# TO DO
For the material below, reproduce exactly each line from the one that has "1384x599 pixels." through the one that has "The width and", and no others; pictures stay out.

# INFORMATION PROVIDED
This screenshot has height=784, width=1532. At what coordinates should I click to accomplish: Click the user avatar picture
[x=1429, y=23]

* * *

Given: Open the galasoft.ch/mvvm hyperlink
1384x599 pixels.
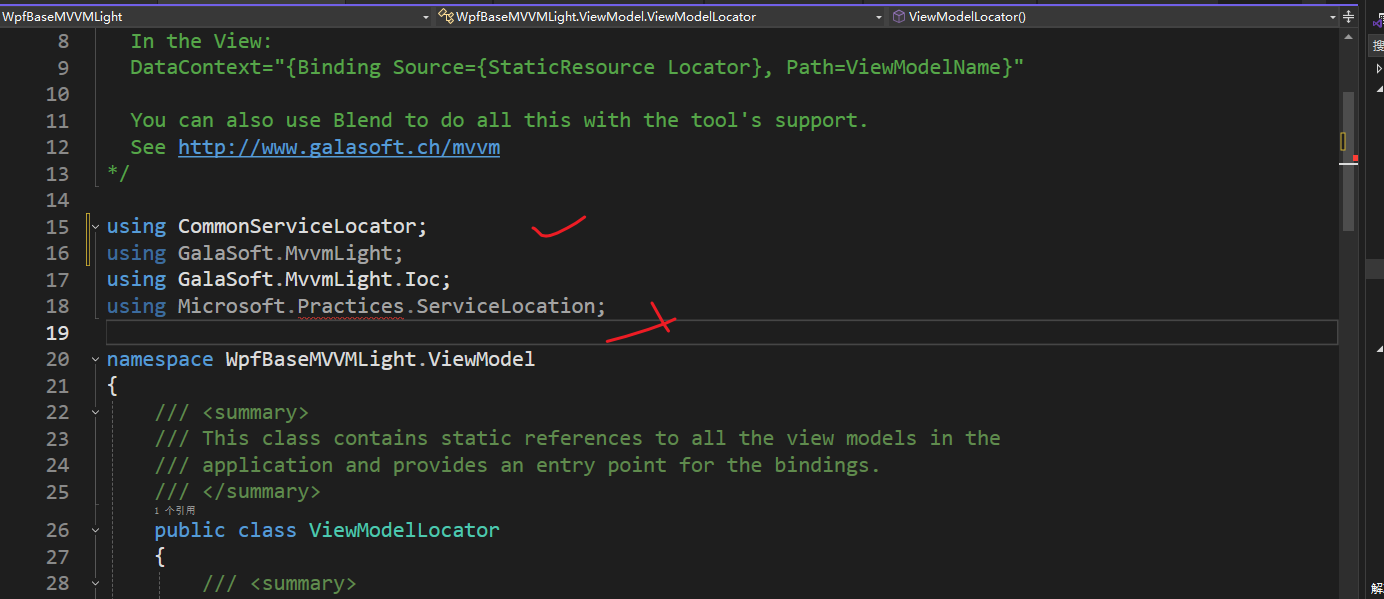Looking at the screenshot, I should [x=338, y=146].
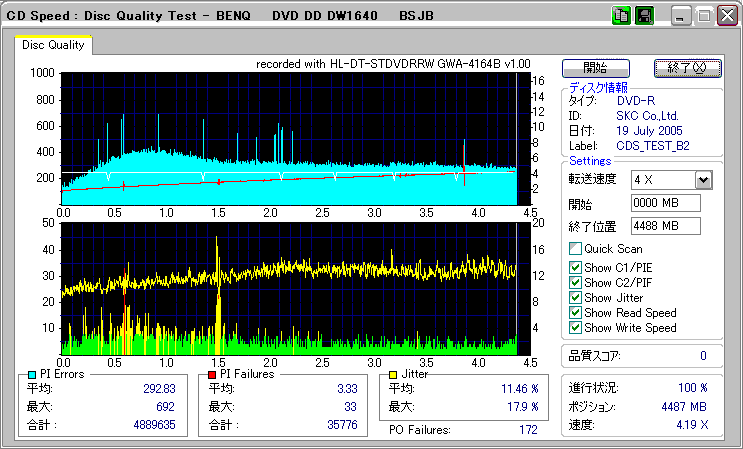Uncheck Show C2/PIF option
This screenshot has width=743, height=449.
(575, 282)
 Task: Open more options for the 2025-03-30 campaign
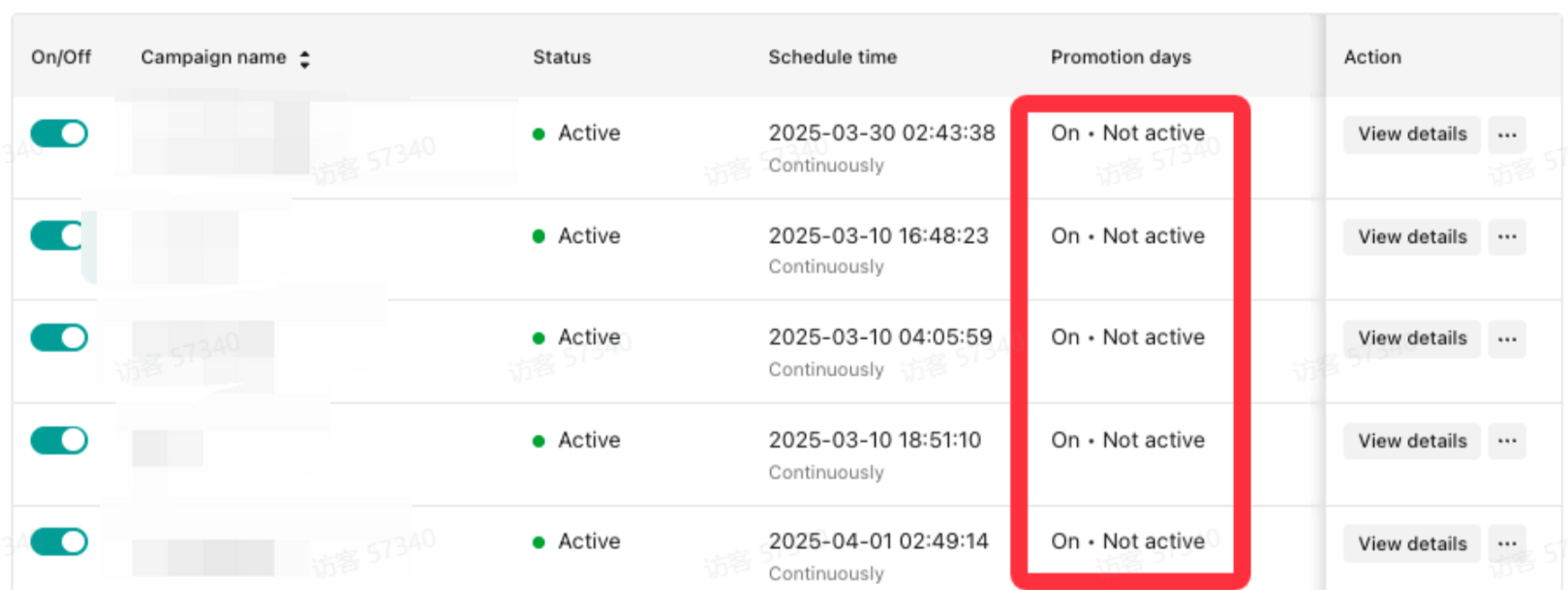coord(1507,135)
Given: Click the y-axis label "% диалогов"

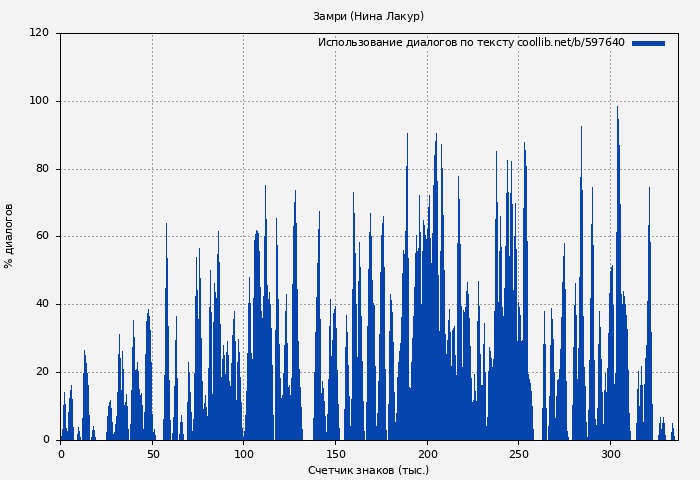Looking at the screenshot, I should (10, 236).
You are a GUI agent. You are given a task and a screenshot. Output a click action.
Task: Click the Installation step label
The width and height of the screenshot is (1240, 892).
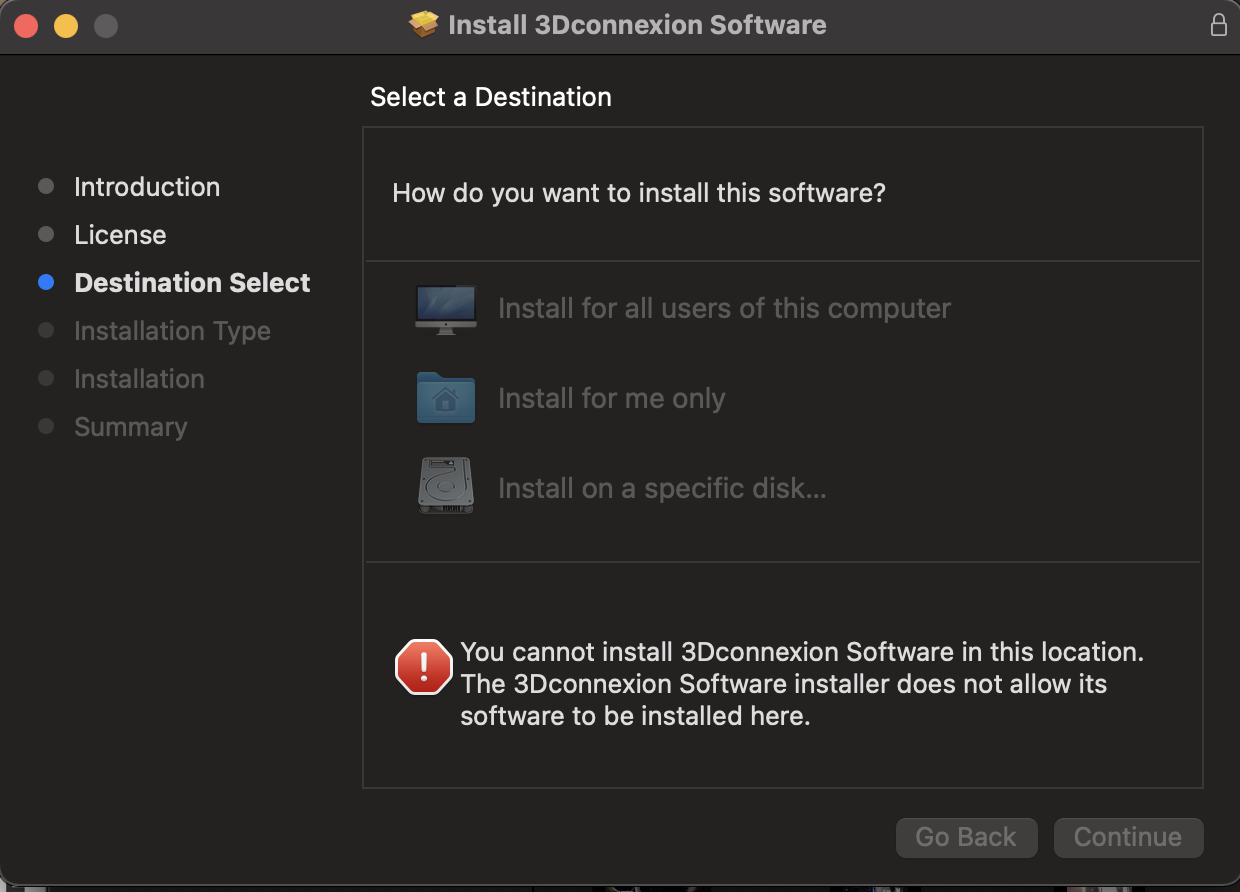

# RESPONSE TO THE TASK
1384x599 pixels.
Looking at the screenshot, I should [x=338, y=146].
Uncheck Show C2/PIF option
This screenshot has width=743, height=449.
(575, 282)
 Task: Open more options for the 2025-03-30 campaign
coord(1507,135)
Given: Click the y-axis label "% диалогов"

Looking at the screenshot, I should (10, 236).
You are a GUI agent. You are given a task and a screenshot. Output a click action.
Task: Click the Installation step label
The width and height of the screenshot is (1240, 892).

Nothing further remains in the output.